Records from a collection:
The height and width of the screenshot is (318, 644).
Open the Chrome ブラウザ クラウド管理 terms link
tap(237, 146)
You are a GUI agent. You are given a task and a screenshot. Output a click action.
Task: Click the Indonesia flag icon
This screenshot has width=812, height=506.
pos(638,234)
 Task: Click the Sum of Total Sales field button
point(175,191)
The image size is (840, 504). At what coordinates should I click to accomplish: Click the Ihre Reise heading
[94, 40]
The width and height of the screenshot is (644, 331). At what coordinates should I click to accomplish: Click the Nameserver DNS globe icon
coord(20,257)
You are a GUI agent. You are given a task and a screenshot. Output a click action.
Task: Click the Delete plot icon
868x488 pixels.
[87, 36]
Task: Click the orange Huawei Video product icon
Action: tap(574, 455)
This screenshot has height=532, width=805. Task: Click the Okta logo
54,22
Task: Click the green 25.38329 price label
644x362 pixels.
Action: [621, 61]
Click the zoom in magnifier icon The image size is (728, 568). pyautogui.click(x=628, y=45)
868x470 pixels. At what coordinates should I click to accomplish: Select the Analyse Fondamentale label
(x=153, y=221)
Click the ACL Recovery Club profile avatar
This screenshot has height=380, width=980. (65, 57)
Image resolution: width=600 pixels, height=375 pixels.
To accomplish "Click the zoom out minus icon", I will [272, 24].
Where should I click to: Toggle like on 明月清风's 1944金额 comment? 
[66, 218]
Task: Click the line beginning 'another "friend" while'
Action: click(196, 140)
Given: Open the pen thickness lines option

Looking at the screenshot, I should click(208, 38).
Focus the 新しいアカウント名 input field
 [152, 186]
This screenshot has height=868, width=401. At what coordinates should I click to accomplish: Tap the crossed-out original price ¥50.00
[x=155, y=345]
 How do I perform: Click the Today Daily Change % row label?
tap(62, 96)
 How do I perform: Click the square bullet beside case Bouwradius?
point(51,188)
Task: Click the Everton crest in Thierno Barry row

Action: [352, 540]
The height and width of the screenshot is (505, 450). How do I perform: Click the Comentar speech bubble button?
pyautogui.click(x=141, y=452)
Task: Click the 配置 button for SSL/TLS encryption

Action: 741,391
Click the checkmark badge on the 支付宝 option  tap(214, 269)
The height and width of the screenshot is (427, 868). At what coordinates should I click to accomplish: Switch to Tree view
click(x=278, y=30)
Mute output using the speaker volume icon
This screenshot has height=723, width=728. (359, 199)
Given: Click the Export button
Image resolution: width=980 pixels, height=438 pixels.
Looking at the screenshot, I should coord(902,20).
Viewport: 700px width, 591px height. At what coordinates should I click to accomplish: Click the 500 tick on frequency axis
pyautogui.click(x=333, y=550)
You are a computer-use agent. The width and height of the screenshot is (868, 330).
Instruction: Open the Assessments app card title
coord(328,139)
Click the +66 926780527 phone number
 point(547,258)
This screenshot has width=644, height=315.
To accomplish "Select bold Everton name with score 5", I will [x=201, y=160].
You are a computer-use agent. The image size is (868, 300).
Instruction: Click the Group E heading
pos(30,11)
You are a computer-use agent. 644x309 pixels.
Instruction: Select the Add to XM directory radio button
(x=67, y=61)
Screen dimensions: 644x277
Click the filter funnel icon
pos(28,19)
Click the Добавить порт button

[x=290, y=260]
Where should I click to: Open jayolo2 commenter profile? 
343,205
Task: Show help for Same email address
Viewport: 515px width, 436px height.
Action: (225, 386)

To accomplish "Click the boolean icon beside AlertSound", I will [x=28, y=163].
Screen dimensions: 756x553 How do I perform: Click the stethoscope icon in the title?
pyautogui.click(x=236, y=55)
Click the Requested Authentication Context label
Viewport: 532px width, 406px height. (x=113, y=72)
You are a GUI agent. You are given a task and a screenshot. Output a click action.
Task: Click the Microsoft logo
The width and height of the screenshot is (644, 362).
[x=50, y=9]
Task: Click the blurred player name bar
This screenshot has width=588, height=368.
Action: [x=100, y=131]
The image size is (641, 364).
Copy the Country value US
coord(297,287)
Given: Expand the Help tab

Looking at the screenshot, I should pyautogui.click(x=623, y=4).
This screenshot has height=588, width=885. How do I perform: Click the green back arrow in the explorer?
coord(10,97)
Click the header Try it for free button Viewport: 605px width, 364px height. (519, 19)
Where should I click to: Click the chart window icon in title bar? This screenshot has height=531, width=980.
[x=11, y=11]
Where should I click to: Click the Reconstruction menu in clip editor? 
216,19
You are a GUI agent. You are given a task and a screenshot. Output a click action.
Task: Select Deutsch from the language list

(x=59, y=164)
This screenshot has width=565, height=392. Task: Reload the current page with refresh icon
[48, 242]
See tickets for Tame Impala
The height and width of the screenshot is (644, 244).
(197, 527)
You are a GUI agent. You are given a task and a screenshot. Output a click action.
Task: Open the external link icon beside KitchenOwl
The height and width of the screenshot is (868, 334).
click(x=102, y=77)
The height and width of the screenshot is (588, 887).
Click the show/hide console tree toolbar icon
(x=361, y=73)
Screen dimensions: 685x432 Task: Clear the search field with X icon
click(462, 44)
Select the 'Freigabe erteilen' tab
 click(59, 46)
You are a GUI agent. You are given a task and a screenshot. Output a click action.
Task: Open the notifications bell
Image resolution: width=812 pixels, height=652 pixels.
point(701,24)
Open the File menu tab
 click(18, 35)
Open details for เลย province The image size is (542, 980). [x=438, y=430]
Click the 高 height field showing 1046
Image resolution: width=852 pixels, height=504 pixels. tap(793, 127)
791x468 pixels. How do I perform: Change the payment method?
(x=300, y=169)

**What is required**
Could you reproduce every entry above exactly as written?

**Answer**
The height and width of the screenshot is (318, 644).
Open the Chrome ブラウザ クラウド管理 terms link
tap(237, 146)
You are a GUI agent. You are given a task and a screenshot. Output a click action.
Task: Click the Indonesia flag icon
This screenshot has width=812, height=506.
pos(638,234)
 Task: Click the Sum of Total Sales field button
point(175,191)
The image size is (840, 504). At what coordinates should I click to accomplish: Click the Ihre Reise heading
[94, 40]
The width and height of the screenshot is (644, 331). At what coordinates should I click to accomplish: Click the Nameserver DNS globe icon
coord(20,257)
You are a GUI agent. You are given a task and a screenshot. Output a click action.
Task: Click the Delete plot icon
868x488 pixels.
[87, 36]
Task: Click the orange Huawei Video product icon
Action: tap(574, 455)
This screenshot has height=532, width=805. Task: Click the Okta logo
54,22
Task: Click the green 25.38329 price label
644x362 pixels.
Action: [621, 61]
Click the zoom in magnifier icon The image size is (728, 568). pyautogui.click(x=628, y=45)
868x470 pixels. At what coordinates should I click to accomplish: Select the Analyse Fondamentale label
(x=153, y=221)
Click the ACL Recovery Club profile avatar
This screenshot has height=380, width=980. (65, 57)
Image resolution: width=600 pixels, height=375 pixels.
To accomplish "Click the zoom out minus icon", I will [272, 24].
Where should I click to: Toggle like on 明月清风's 1944金额 comment? 
[66, 218]
Task: Click the line beginning 'another "friend" while'
Action: click(196, 140)
Given: Open the pen thickness lines option

Looking at the screenshot, I should click(208, 38).
Focus the 新しいアカウント名 input field
 [152, 186]
This screenshot has height=868, width=401. At what coordinates should I click to accomplish: Tap the crossed-out original price ¥50.00
[x=155, y=345]
 How do I perform: Click the Today Daily Change % row label?
tap(62, 96)
 How do I perform: Click the square bullet beside case Bouwradius?
point(51,188)
Task: Click the Everton crest in Thierno Barry row

Action: [352, 540]
The height and width of the screenshot is (505, 450). How do I perform: Click the Comentar speech bubble button?
pyautogui.click(x=141, y=452)
Task: Click the 配置 button for SSL/TLS encryption

Action: 741,391
Click the checkmark badge on the 支付宝 option  tap(214, 269)
The height and width of the screenshot is (427, 868). At what coordinates should I click to accomplish: Switch to Tree view
click(x=278, y=30)
Mute output using the speaker volume icon
This screenshot has height=723, width=728. (359, 199)
Given: Click the Export button
Image resolution: width=980 pixels, height=438 pixels.
Looking at the screenshot, I should coord(902,20).
Viewport: 700px width, 591px height. At what coordinates should I click to accomplish: Click the 500 tick on frequency axis
pyautogui.click(x=333, y=550)
You are a computer-use agent. The width and height of the screenshot is (868, 330).
Instruction: Open the Assessments app card title
coord(328,139)
Click the +66 926780527 phone number
 point(547,258)
This screenshot has width=644, height=315.
To accomplish "Select bold Everton name with score 5", I will [x=201, y=160].
You are a computer-use agent. The image size is (868, 300).
Instruction: Click the Group E heading
pos(30,11)
You are a computer-use agent. 644x309 pixels.
Instruction: Select the Add to XM directory radio button
(x=67, y=61)
Screen dimensions: 644x277
Click the filter funnel icon
pos(28,19)
Click the Добавить порт button

[x=290, y=260]
Where should I click to: Open jayolo2 commenter profile? 
343,205
Task: Show help for Same email address
Viewport: 515px width, 436px height.
Action: (225, 386)

To accomplish "Click the boolean icon beside AlertSound", I will [x=28, y=163].
Screen dimensions: 756x553 How do I perform: Click the stethoscope icon in the title?
pyautogui.click(x=236, y=55)
Click the Requested Authentication Context label
Viewport: 532px width, 406px height. (x=113, y=72)
You are a GUI agent. You are given a task and a screenshot. Output a click action.
Task: Click the Microsoft logo
The width and height of the screenshot is (644, 362).
[x=50, y=9]
Task: Click the blurred player name bar
This screenshot has width=588, height=368.
Action: [x=100, y=131]
The image size is (641, 364).
Copy the Country value US
coord(297,287)
Given: Expand the Help tab

Looking at the screenshot, I should pyautogui.click(x=623, y=4).
This screenshot has height=588, width=885. How do I perform: Click the green back arrow in the explorer?
coord(10,97)
Click the header Try it for free button Viewport: 605px width, 364px height. (519, 19)
Where should I click to: Click the chart window icon in title bar? This screenshot has height=531, width=980.
[x=11, y=11]
Where should I click to: Click the Reconstruction menu in clip editor? 
216,19
You are a GUI agent. You are given a task and a screenshot. Output a click action.
Task: Select Deutsch from the language list

(x=59, y=164)
This screenshot has width=565, height=392. Task: Reload the current page with refresh icon
[48, 242]
See tickets for Tame Impala
The height and width of the screenshot is (644, 244).
(197, 527)
You are a GUI agent. You are given a task and a screenshot. Output a click action.
Task: Open the external link icon beside KitchenOwl
The height and width of the screenshot is (868, 334).
click(x=102, y=77)
The height and width of the screenshot is (588, 887).
Click the show/hide console tree toolbar icon
(x=361, y=73)
Screen dimensions: 685x432 Task: Clear the search field with X icon
click(462, 44)
Select the 'Freigabe erteilen' tab
 click(59, 46)
You are a GUI agent. You are given a task and a screenshot. Output a click action.
Task: Open the notifications bell
Image resolution: width=812 pixels, height=652 pixels.
point(701,24)
Open the File menu tab
 click(18, 35)
Open details for เลย province The image size is (542, 980). [x=438, y=430]
Click the 高 height field showing 1046
Image resolution: width=852 pixels, height=504 pixels. tap(793, 127)
791x468 pixels. How do I perform: Change the payment method?
(x=300, y=169)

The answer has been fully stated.